* **WHAT THE EXERCISE ASKS**: Determine how many lines in the following listing include "Venngage". Respond with that number only.

################

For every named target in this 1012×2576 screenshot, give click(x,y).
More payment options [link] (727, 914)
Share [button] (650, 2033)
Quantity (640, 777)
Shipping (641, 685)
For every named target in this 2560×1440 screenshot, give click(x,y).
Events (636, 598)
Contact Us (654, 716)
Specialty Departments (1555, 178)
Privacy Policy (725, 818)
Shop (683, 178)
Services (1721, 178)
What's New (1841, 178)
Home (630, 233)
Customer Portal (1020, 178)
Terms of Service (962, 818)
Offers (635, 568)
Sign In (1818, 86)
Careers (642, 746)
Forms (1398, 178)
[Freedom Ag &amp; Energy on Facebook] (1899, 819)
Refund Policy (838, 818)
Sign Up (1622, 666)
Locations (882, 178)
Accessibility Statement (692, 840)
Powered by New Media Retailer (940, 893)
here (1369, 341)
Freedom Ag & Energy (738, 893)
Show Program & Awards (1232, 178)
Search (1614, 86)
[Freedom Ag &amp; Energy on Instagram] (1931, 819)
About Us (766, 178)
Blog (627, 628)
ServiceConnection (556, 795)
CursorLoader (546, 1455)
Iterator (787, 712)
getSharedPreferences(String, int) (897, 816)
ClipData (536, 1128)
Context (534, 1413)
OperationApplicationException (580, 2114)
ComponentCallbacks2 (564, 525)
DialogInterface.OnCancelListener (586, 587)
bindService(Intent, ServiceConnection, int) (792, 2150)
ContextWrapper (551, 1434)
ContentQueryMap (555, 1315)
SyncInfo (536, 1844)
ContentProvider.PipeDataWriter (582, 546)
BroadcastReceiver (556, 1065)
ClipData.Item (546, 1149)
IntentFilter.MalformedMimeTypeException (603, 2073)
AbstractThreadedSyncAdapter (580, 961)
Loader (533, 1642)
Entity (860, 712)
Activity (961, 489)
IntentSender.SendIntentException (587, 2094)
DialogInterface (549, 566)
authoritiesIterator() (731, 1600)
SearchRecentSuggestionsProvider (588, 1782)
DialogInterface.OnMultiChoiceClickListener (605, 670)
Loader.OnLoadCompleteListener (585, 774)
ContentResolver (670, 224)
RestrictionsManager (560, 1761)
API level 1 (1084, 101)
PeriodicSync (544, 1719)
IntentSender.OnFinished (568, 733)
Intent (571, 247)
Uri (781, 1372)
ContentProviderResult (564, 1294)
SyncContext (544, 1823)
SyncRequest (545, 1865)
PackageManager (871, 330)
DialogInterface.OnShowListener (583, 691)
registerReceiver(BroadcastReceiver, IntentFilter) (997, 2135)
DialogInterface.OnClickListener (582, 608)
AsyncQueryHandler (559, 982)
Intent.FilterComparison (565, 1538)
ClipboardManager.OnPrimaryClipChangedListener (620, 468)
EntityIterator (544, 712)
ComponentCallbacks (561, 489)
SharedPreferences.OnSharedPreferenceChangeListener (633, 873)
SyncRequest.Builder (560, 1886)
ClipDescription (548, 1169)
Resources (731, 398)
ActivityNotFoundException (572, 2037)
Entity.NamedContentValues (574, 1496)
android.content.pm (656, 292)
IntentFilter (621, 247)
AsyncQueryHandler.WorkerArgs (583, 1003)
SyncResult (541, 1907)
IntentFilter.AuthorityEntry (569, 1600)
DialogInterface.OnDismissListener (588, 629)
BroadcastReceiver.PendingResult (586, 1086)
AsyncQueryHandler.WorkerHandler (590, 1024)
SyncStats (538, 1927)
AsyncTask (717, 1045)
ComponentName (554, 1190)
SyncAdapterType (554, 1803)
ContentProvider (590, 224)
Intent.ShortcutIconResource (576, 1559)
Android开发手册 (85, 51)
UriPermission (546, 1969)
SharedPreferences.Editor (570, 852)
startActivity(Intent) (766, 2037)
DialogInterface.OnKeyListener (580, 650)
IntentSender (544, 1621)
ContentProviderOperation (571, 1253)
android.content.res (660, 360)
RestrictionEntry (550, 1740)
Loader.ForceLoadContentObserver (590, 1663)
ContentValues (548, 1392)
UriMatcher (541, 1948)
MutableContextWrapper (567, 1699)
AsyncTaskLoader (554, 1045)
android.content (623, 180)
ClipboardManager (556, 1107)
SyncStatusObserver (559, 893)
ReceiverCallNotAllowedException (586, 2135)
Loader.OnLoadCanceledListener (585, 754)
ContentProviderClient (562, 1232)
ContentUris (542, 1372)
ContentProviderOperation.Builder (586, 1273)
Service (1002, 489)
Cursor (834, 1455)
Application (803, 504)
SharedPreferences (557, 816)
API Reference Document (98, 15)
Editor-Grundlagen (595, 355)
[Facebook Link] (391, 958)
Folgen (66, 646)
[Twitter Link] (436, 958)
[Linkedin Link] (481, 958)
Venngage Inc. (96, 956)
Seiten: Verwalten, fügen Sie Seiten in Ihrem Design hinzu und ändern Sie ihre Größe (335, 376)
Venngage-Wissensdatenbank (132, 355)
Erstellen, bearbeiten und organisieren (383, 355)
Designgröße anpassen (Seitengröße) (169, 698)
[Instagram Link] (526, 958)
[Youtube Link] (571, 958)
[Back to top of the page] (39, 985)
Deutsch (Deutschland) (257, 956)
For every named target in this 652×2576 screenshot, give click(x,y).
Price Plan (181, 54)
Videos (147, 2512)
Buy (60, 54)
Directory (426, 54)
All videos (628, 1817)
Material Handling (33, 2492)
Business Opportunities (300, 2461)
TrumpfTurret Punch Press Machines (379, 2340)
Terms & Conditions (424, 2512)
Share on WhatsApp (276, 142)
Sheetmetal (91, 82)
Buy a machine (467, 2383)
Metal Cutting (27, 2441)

################

* **REPLY**: 2